Dieci anni sono passati da quei “mai più” pronunciati con forza dai rappresentanti delle istituzioni italiane davanti alle decine di bare allineate l’una accanto all’altra nell’hangar dell’aeroporto di Lampedusa. Trecento sessantotto morti e otto dispersi. “Mai più stragi nel Mediterraneo” fu il leitmotiv dopo che un barcone con circa cinquecento persone a bordo, quasi tutti eritrei, si era capovolto al largo di Lampedusa. Uomini, donne e bambini già con gli occhi pieni d’Europa morti nell’ultimo miglio di un lungo viaggio. Il primo grande naufragio nel Mediterraneo dopo la tragedia di Portopalo quando a Natale del 1996 duecento ottantatré persone morirono al largo di Siracusa. Il grande naufragio che vede l’Italia stringersi nel lutto intorno alle famiglie delle vittime.
Quel 3 ottobre pareva che l’Italia, gli italiani e anche le istituzioni, abbiano intimamente deciso un cambio di passo. I migranti tornavano ad essere persone in difficoltà da accogliere e non più clandestini. Il 3 ottobre venne proclamata giornata di lutto nazionale in memoria delle vittime del naufragio.
I PIAZZISTI DELLA PAURA
Il Governo di Roma annunciò l’inizio dell’operazione Mare Nostrum , la prima missione della Marina Militare italiana con mandato umanitario. Sì, perché oltre al soccorso in mare, i nostri militari avevano anche il compito della ricerca dei barconi in difficoltà affinché non si ripetessero stragi annunciate. A dicembre del 2013 parte, dunque, l’operazione Mare Nostrum: centocinquantamila vite salvate in mare dagli italiani tra ottobre 2013 e ottobre 2014. Roma parla di senso di responsabilità verso le sorti dei migranti che passano per la Libia in una fase di forte destabilizzazione , di cui anche la comunità internazionale è responsabile. Il mondo guarda all’Italia con grande ammirazione.

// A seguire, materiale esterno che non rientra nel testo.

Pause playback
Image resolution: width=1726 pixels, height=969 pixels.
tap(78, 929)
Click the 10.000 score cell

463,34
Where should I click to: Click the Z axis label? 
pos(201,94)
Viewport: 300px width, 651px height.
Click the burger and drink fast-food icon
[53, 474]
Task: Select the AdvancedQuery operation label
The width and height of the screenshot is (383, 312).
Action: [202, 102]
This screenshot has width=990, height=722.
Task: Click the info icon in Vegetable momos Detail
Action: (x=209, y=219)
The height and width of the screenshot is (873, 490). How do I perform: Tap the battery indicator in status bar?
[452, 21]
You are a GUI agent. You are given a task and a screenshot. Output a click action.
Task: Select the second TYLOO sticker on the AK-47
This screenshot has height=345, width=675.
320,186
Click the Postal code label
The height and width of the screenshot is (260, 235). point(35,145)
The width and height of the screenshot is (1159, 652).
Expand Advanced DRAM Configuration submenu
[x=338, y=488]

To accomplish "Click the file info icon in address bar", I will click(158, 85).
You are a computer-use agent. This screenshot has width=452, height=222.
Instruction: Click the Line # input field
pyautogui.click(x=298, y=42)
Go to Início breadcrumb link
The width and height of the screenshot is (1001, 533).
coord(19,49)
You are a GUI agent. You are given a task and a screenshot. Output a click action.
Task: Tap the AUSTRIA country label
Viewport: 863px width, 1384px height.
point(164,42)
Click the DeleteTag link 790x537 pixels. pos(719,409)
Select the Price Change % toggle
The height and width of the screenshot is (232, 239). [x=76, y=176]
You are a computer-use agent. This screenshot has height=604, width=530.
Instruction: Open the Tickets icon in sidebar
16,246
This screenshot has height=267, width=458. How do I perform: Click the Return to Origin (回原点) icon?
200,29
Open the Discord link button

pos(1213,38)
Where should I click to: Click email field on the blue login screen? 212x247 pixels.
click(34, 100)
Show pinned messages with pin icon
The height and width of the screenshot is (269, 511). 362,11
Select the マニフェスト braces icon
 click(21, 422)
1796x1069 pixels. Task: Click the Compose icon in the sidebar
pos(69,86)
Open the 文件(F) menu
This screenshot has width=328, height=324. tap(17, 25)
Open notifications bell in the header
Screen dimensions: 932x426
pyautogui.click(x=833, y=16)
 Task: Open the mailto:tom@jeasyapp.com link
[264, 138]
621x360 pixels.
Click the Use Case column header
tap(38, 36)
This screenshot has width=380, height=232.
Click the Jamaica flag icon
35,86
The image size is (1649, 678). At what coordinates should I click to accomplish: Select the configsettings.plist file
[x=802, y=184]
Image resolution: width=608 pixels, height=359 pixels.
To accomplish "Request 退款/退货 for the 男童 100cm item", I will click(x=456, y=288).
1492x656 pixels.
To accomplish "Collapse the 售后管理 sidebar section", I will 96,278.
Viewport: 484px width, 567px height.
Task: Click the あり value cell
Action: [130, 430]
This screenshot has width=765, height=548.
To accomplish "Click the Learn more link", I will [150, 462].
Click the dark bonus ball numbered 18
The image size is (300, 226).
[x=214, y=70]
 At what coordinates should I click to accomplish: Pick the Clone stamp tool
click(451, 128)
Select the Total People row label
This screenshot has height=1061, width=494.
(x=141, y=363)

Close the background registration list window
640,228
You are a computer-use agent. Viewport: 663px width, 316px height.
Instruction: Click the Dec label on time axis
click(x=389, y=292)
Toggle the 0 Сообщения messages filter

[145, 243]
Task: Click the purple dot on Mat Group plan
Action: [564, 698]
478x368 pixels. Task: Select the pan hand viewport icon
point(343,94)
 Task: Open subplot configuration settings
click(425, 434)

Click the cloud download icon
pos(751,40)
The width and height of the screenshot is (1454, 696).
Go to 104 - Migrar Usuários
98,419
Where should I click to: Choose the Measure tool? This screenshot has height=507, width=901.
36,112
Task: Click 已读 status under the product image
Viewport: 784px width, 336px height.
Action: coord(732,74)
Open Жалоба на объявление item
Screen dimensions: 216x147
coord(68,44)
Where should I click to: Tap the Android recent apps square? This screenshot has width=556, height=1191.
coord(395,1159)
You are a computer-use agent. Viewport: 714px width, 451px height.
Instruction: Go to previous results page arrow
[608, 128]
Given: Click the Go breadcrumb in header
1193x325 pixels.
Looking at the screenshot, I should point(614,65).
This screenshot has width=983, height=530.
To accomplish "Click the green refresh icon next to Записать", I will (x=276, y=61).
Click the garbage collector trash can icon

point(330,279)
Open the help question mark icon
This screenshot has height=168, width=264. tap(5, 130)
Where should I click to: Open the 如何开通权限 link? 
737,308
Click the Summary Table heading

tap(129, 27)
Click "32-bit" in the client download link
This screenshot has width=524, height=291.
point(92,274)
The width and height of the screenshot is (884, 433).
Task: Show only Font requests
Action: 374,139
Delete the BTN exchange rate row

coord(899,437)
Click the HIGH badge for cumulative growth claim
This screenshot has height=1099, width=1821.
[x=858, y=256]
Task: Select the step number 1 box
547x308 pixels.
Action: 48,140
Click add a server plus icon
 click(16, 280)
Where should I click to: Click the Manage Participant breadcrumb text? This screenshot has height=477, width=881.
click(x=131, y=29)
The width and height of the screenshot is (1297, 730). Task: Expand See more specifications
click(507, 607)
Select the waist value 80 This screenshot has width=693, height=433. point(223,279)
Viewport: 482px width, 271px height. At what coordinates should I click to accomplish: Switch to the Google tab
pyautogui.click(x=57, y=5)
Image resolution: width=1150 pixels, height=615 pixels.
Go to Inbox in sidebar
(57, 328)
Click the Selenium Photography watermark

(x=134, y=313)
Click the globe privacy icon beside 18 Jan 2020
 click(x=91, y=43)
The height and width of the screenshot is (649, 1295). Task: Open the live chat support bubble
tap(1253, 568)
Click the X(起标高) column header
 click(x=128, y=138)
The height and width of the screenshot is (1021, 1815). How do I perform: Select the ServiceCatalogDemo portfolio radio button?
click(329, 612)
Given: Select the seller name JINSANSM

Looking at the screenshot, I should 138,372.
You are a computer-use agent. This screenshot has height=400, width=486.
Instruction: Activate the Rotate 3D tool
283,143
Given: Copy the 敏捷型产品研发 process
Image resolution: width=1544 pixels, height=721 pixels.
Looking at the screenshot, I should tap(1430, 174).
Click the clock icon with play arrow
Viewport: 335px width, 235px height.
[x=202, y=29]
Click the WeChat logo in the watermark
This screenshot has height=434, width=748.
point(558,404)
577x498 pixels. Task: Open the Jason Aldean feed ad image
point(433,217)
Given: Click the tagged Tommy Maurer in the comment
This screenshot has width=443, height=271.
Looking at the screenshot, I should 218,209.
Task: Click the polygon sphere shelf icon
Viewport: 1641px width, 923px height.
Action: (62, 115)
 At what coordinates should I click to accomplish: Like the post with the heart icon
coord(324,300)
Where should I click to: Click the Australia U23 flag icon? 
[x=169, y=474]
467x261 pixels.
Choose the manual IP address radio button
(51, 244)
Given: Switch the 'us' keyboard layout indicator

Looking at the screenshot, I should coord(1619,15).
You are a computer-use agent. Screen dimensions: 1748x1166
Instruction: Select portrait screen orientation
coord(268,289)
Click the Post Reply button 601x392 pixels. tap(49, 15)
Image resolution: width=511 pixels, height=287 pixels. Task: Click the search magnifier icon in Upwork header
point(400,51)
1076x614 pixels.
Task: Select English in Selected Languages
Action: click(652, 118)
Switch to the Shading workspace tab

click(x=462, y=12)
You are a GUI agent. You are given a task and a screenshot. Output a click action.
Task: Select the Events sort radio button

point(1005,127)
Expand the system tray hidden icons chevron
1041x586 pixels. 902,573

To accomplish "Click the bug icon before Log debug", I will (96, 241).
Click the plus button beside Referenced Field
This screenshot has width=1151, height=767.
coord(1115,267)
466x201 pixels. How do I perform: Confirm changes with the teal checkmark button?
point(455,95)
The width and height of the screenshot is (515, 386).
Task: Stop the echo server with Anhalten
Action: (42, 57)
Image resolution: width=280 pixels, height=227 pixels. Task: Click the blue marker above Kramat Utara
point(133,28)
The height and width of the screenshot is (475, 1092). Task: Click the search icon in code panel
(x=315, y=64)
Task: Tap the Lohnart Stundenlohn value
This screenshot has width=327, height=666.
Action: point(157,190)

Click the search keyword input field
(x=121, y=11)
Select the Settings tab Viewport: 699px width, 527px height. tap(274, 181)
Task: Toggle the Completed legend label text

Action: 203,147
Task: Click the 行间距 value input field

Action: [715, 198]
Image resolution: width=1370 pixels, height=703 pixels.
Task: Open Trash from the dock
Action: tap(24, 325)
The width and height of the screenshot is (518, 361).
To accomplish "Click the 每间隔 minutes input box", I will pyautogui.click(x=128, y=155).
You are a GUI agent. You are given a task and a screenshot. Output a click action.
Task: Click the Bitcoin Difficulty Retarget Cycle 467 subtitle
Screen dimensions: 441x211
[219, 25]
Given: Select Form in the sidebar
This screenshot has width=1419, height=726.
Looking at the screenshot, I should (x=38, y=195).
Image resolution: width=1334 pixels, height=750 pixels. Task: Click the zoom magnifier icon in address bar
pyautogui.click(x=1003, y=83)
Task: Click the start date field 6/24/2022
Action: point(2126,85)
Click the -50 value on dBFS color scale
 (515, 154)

Nel frattempo Roma chiede a Bruxelles di farsi carico come comunità europea di tutta questa umanità in fuga da guerre e carestie. L’Europa accetta di prendere il testimone e lancia l’operazione Eunavfor Med . Eppure il tratto di mare a ridosso delle acque torna deserto. Nessuna nave arriva a vegliare su quel tratto di mare in cui carrette sempre più precarie stracariche di persone in fuga tentano la sorte. Il centro di coordinamento per il soccorso marittimo a Roma si ritrova a cooptare mercantili commerciali che non sono attrezzati per il soccorso.
Il 18 aprile 2015, un barcone di oltre ventitré metri, con a bordo circa mille persone, naviga in condizioni precarie nel Canale di Sicilia. Nel suo tragitto di sessanta miglia nautiche, quel cumulo di assi di legno non incrocia nessuna nave di Eunavfor Med fino a quando la capitaneria di porto italiano richiede l’intervento di un mercantile portoghese già nei paraggi. Ma un mercantile non è pensato per il salvataggio, e così il barcone nelle manovre di avvicinamento del mercantile si capovolge. Tra morti e dispersi le vittime sono state dichiarate intorno al settecento. Un nuovo 3 ottobre dalle proporzioni ancora più drammatiche.
Tuttavia questa volta la discussione in Europa non è sulle responsabilità di quelle morti. I politici invece urlano come piazzisti al mercato i loro slogan sulla sicurezza dei confini europei. L’Europa firma il suo accordo con la Turchia per la deportazione dei siriani dal territorio Schengen svendendo a buon prezzo i diritti umani universali, o forse più banalmente la propria dignità. L’Italia firma il memorandum con La Libia per finanziare pezzi di milizie di uno stato fallito come quello di una Libia in piena guerra civile, criminalizza i migranti ma soprattutto le organizzazioni non governative che salvano le loro vite in mare. Il mondo al contrario in cui i diritti umani e la loro tutela diventano un fardello di cui sbarazzarsi in una continua e estenuante campagna elettorale.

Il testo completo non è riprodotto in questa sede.